▶ About this exercise
Reproduce word for word the part of the article on the Emergent vaccine that starts at "Why is one pharmaceutical" and stops after "dollars, but billions.".

▶ Excerpted passage
::::
The Spark

the Voice of
The Communist League of Revolutionary Workers–Internationalist

“The emancipation of the working class will only be achieved by the working class itself.”
— Karl Marx

Emergent Vaccine:
Corporations First, Health Last

Apr 12, 2021

Emergent, a manufacturer of vaccines, must destroy 15 million doses of Covid-19 vaccine. It mixed up the ingredients from an Astra-Zeneca vaccine with one from Johnson & Johnson. Now Johnson & Johnson is taking over Emergent’s Baltimore, Maryland manufacturing site.

It is not the first time Emergent has been in trouble over quality control. A review of Emergent last year noted quality control problems, problems the company was given 163 million dollars from the federal government to fix. The company has had other citations for contamination and mold.

Why is one pharmaceutical manufacturer important? Because neither the United States nor the rest of the world has enough manufacturers of vaccines to produce what the world’s population needs. It was also true of the flu pandemic of 2009 and Zika and Ebola. The world’s businesses do not particularly want to make vaccines, because the profit on them is less than profits made on many other medications, from which pharmaceutical companies make not only millions of dollars, but billions.
::::
▶ Data shown

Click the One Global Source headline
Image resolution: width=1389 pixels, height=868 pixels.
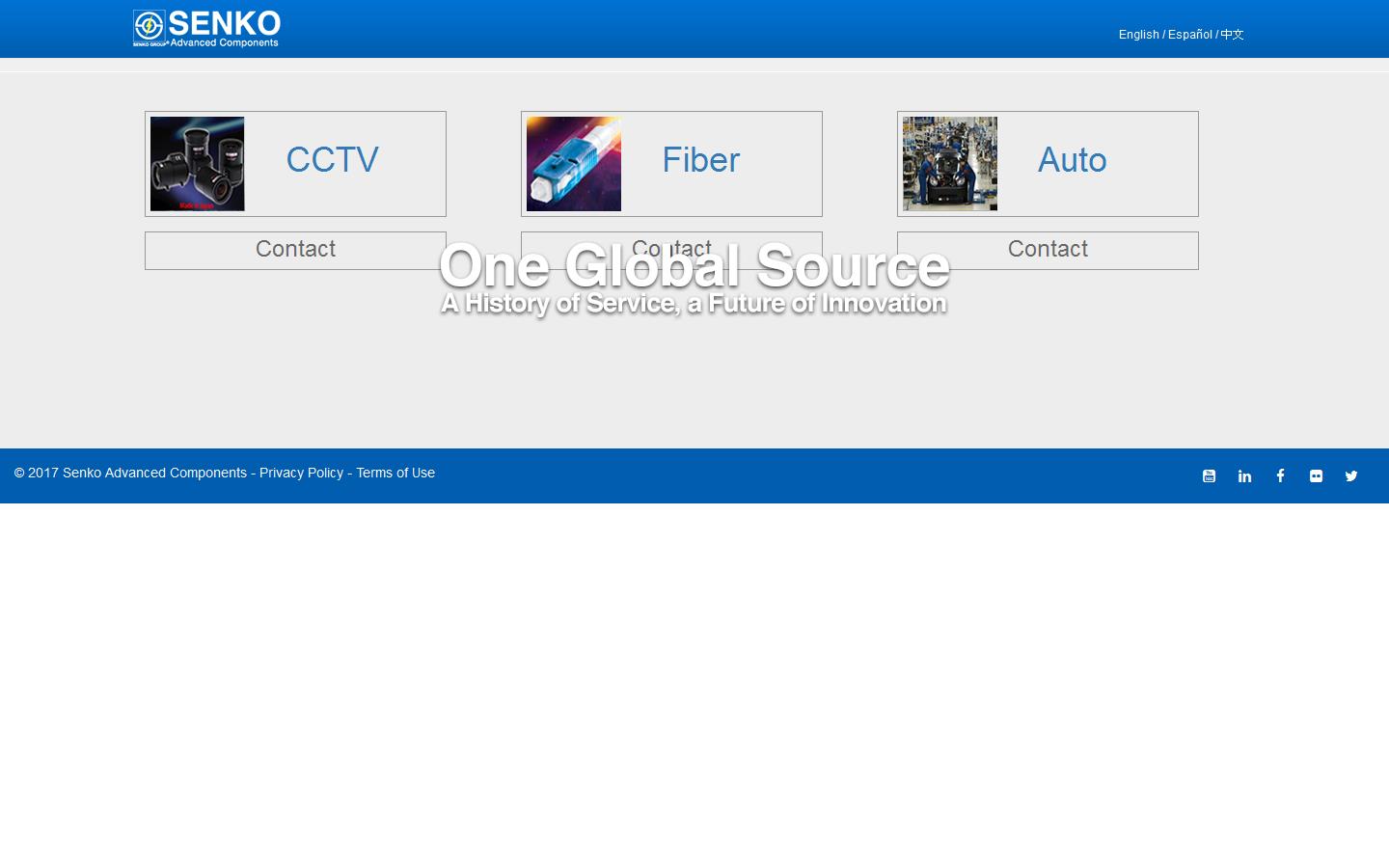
::::
▶ Result of this task
Why is one pharmaceutical manufacturer important? Because neither the United States nor the rest of the world has enough manufacturers of vaccines to produce what the world’s population needs. It was also true of the flu pandemic of 2009 and Zika and Ebola. The world’s businesses do not particularly want to make vaccines, because the profit on them is less than profits made on many other medications, from which pharmaceutical companies make not only millions of dollars, but billions.